### What is required
Reproduce exactly the line that contains "The image size is (800, 600)." and every line after it through the end of the records below, leaving out all pictures.
(Records provided begins)
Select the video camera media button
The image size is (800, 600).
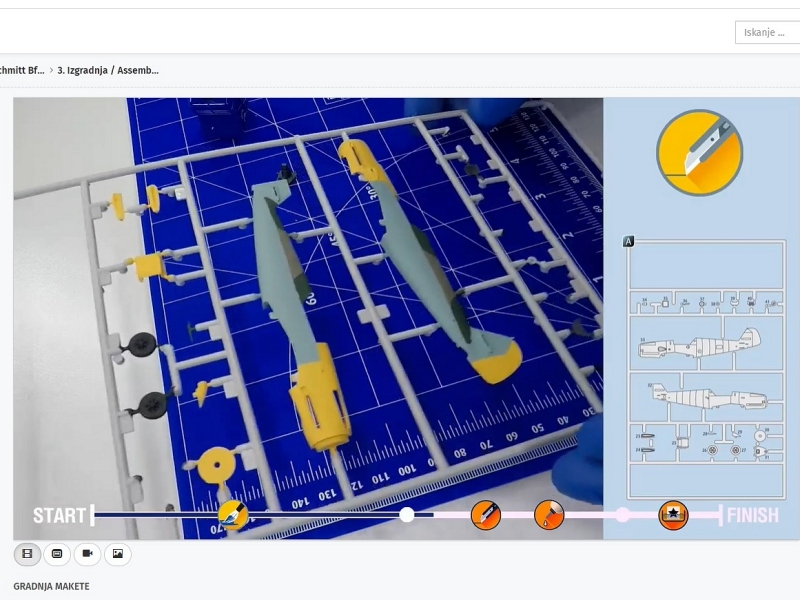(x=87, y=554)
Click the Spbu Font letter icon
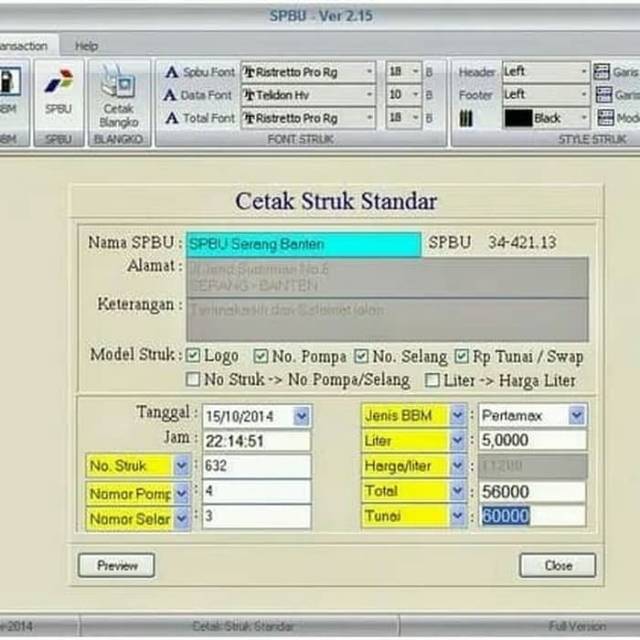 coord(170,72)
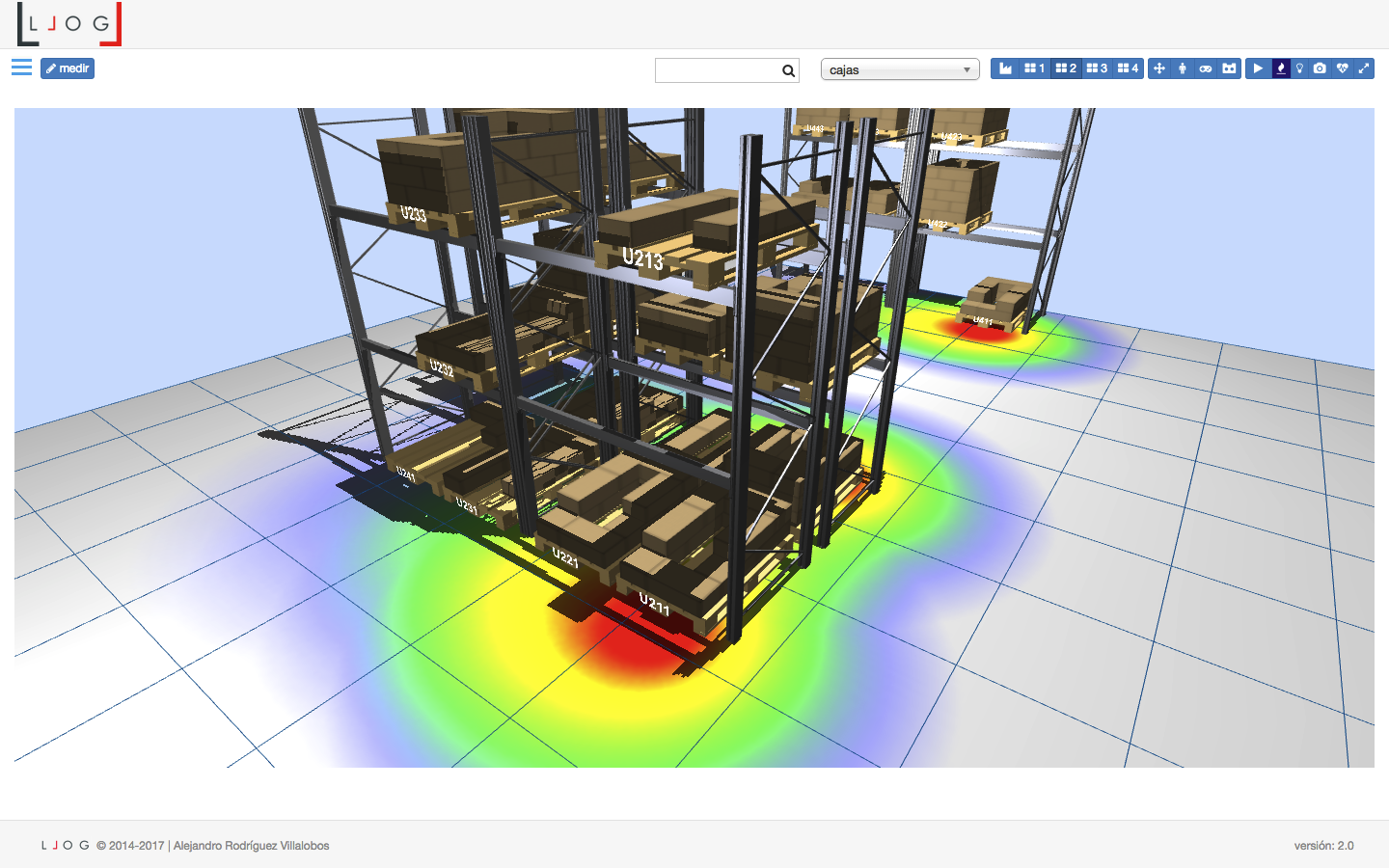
(Records provided ends)
### Written answer
The image size is (800, 600).
(x=87, y=554)
Click the Spbu Font letter icon
 coord(170,72)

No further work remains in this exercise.